Arendt concluye que el entendimiento con los árabes es la condición misma para salvar el hogar nacional judío: o bien la guerra destruirá el Estado surgido, arrastrando consigo al hogar en su naufragio, o bien su victoria lo condenará a convertirse en una Esparta a su pesar, lo que equivale a la destrucción espiritual del hogar nacional judío.
De hecho, el Estado de Israel, desde su nacimiento y a pesar de haber surgido en medio de la guerra, siempre se ha considerado a sí mismo como una super-Atenas en ciernes, desafortunadamente acorralada por una creciente militarización. Su declaración de independencia estableció desde el principio, de manera inequívoca, el principio de igualdad de todos los ciudadanos y el compromiso con la paz con sus vecinos. A pesar de la extrema heterogeneidad de su población, en particular de un importante componente árabe-palestino, y a pesar de las incesantes agresiones externas a las que se ha enfrentado desde su aparición, el Estado de Israel se dotó, desde el momento de su proclamación, de la arquitectura de una democracia representativa. Y el Tribunal Supremo, piedra angular del Estado de derecho -que en sus orígenes no tenía competencias tan amplias como las actuales-, ya era capaz de frenar al ejecutivo en materia de guerra. A largo plazo, Israel ha logrado ajustarse cada vez más al espíritu de Atenas, perfeccionando la democracia moderna en sus diversas facetas.

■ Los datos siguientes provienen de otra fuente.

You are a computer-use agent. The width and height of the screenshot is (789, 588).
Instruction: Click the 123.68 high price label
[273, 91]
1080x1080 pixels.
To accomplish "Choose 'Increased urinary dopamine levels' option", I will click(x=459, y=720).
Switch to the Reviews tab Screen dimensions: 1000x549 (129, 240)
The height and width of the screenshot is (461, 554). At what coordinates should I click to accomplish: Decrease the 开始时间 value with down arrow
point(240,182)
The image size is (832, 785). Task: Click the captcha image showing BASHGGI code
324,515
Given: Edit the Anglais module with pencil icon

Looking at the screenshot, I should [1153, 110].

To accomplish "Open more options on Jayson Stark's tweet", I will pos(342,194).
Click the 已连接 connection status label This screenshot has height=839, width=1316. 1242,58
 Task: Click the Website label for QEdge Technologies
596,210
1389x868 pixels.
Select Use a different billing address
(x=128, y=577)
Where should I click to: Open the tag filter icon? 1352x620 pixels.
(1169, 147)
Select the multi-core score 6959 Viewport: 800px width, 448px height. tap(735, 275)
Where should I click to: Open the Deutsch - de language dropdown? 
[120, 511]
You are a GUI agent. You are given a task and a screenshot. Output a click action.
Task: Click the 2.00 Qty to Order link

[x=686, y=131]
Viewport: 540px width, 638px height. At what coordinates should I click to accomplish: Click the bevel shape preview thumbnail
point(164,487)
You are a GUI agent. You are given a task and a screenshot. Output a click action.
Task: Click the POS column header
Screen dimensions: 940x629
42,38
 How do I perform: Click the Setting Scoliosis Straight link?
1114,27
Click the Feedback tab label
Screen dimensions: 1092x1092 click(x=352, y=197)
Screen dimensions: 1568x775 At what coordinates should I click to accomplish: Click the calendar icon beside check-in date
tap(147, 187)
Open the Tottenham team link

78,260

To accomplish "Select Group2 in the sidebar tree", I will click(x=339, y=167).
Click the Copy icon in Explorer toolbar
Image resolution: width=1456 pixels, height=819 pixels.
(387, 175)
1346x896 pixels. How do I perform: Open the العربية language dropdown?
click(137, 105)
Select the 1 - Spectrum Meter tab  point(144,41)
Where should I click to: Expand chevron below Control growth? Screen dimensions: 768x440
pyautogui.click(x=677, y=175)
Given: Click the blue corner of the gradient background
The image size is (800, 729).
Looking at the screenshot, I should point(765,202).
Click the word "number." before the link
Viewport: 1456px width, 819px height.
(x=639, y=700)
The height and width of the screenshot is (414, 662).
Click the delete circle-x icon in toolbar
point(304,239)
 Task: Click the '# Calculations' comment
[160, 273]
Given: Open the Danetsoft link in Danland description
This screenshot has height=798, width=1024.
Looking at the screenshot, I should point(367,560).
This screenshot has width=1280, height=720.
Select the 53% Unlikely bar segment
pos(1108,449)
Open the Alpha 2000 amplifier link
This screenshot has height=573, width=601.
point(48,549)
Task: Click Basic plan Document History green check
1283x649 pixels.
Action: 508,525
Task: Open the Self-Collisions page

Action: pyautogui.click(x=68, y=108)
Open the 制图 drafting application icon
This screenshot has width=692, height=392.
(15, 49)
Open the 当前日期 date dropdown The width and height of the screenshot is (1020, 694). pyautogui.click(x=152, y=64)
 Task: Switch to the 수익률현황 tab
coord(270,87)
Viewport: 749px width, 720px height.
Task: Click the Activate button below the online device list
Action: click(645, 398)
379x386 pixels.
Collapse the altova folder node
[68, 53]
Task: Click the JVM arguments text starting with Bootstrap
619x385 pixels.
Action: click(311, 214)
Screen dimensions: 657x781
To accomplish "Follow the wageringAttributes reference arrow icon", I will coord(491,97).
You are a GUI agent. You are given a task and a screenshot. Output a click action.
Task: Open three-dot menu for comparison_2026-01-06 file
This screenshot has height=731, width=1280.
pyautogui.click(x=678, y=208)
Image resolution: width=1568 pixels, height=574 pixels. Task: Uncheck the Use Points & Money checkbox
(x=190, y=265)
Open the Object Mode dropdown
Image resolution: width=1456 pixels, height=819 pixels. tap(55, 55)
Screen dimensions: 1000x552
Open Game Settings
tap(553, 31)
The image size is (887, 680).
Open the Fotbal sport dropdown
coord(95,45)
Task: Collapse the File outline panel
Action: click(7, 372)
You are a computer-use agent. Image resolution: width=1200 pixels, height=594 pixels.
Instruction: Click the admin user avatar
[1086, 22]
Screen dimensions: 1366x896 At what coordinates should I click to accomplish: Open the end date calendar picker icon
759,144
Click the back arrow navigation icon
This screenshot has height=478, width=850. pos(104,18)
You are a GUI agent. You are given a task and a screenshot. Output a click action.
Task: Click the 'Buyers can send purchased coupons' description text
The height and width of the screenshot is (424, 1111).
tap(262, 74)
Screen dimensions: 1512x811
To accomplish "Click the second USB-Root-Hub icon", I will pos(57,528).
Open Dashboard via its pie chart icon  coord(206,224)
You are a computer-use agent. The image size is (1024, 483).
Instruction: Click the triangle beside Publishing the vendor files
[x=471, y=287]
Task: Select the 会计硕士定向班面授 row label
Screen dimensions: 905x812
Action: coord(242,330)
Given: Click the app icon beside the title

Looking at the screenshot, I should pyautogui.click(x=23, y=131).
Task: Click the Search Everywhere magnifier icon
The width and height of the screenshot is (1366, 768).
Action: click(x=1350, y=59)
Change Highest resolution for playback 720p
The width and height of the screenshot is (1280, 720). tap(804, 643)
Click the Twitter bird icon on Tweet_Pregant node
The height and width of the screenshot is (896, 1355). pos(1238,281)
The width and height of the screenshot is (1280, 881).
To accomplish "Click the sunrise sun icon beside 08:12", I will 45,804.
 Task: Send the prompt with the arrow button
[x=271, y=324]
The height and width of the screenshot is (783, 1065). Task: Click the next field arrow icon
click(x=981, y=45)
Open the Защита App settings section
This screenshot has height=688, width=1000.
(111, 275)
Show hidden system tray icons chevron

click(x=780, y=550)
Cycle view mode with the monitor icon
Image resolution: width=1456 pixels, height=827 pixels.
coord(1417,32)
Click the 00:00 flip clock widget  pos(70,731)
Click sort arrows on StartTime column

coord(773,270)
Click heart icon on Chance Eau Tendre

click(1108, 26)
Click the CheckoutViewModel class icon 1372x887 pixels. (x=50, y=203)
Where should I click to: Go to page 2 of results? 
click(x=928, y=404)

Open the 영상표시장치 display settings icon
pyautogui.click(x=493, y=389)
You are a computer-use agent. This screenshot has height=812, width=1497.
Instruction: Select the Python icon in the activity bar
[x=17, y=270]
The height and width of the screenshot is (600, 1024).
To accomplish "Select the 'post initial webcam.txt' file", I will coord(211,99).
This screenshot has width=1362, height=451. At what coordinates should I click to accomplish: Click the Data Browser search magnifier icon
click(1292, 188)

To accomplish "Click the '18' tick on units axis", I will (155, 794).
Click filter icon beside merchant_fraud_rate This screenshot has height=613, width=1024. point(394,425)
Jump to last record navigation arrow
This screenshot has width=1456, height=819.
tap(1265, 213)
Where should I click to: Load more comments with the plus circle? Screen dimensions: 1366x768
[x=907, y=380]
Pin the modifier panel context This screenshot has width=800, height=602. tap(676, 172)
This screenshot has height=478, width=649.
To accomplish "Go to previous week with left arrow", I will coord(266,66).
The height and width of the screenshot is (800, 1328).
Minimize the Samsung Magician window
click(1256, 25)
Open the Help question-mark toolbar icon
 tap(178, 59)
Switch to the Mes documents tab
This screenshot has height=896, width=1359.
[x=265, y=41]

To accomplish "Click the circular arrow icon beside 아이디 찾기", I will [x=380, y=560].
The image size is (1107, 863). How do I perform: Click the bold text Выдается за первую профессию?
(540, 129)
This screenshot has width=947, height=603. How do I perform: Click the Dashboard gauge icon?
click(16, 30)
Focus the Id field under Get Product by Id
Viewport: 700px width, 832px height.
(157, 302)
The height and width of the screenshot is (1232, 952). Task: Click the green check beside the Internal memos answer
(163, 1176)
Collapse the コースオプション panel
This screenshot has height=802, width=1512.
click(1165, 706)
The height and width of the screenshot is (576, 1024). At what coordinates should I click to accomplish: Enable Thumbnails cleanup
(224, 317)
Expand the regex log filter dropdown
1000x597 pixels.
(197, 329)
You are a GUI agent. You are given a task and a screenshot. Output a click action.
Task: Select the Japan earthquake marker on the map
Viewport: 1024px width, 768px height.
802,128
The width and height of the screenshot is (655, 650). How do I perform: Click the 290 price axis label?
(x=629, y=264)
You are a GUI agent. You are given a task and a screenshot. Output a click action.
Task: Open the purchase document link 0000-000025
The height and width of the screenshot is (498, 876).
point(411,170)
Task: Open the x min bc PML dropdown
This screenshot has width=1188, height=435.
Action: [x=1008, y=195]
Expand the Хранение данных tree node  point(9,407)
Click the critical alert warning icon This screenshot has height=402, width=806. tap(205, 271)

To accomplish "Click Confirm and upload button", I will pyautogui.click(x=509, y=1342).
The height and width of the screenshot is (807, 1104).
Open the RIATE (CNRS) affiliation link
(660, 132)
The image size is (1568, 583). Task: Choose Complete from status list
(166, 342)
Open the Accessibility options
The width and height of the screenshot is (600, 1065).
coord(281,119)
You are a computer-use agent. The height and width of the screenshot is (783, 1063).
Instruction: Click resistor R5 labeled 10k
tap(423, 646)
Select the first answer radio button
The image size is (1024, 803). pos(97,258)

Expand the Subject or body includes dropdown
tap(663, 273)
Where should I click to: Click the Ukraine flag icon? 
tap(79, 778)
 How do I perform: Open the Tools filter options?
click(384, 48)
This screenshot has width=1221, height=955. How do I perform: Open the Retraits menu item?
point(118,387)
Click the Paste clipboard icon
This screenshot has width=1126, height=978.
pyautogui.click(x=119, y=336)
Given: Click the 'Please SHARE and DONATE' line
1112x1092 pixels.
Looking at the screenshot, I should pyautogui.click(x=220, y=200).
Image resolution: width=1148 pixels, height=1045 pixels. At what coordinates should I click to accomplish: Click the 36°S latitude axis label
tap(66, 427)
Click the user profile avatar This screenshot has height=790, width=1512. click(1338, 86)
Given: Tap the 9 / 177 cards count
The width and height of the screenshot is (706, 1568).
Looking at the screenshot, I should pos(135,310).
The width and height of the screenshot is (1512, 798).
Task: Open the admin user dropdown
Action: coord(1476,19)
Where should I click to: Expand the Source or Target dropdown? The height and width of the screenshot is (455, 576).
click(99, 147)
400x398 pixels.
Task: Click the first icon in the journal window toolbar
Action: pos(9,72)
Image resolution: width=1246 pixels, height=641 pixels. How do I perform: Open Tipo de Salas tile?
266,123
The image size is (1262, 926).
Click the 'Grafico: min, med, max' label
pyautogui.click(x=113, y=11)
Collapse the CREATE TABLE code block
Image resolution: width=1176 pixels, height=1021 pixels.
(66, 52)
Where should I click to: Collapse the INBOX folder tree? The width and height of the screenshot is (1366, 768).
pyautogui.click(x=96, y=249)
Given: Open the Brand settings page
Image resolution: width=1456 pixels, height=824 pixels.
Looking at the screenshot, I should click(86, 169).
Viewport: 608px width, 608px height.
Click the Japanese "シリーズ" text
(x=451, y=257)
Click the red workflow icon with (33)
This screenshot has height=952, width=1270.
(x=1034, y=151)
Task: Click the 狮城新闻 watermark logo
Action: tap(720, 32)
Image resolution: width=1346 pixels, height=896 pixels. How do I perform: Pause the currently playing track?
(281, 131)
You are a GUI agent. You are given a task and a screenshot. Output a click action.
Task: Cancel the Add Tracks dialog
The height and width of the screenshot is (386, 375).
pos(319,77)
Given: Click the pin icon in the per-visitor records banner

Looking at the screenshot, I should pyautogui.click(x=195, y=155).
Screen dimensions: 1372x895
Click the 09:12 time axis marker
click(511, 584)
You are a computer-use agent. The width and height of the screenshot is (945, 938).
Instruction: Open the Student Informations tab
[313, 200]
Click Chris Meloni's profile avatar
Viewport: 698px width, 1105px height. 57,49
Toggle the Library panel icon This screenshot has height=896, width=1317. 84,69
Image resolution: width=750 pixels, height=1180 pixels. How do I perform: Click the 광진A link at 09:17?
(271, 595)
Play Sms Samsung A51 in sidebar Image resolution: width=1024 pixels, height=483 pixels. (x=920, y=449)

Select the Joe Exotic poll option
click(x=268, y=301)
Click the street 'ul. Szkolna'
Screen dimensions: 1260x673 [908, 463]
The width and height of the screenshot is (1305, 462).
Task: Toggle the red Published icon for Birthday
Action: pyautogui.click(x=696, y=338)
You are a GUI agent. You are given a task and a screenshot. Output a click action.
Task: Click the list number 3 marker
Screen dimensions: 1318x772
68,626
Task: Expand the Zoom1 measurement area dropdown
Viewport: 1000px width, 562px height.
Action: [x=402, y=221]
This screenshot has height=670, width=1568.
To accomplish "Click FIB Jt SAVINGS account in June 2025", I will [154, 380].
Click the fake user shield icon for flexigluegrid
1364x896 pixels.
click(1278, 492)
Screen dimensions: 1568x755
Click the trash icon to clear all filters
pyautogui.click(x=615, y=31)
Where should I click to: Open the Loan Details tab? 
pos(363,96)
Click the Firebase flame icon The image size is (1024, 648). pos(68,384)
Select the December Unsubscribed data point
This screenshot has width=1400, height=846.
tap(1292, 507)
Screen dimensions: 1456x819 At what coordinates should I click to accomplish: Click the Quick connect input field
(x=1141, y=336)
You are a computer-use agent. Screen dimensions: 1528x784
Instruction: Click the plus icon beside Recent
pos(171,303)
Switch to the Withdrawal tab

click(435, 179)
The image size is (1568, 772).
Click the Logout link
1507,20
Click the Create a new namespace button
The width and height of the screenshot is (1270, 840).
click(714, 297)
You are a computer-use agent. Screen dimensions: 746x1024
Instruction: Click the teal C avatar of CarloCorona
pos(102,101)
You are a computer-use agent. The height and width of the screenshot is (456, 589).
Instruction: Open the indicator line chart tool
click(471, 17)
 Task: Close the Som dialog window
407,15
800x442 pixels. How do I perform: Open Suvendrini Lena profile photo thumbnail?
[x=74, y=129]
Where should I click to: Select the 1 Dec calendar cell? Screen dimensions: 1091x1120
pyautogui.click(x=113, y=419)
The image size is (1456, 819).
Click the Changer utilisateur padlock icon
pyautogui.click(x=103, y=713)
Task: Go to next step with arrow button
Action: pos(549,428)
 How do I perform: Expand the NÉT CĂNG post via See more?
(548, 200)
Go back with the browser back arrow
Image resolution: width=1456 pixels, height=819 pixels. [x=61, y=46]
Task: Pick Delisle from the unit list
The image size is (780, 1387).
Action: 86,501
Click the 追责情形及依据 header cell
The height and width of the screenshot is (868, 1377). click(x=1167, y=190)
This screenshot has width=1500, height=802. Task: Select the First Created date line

La coalición actual liderada por Netanyahu tiene algo inédito: al desencadenar la crisis de la reforma judicial, ha invertido por primera vez esta tendencia, frenada sin embargo por una protesta popular y sectorial de gran envergadura. Que Israel quiera seguir siendo Atenas es sin duda el deseo de la gran mayoría de los israelíes, pero en boca del primer ministro, este deseo parece puramente retórico. Se estrella contra una realidad que lo contradice frontalmente. Las medidas ya adoptadas o anunciadas por este Gobierno desmienten simplemente la intención de alinearse con ese ideal llamado Atenas, manifestando continuamente la voluntad de desviar al Estado de Israel de su trayectoria histórica.
El Estado de Israel, desde su nacimiento, a pesar de haber surgido en medio de la guerra, siempre se ha considerado como una super-Atenas en ciernes, desafortunadamente abocada a una creciente militarización.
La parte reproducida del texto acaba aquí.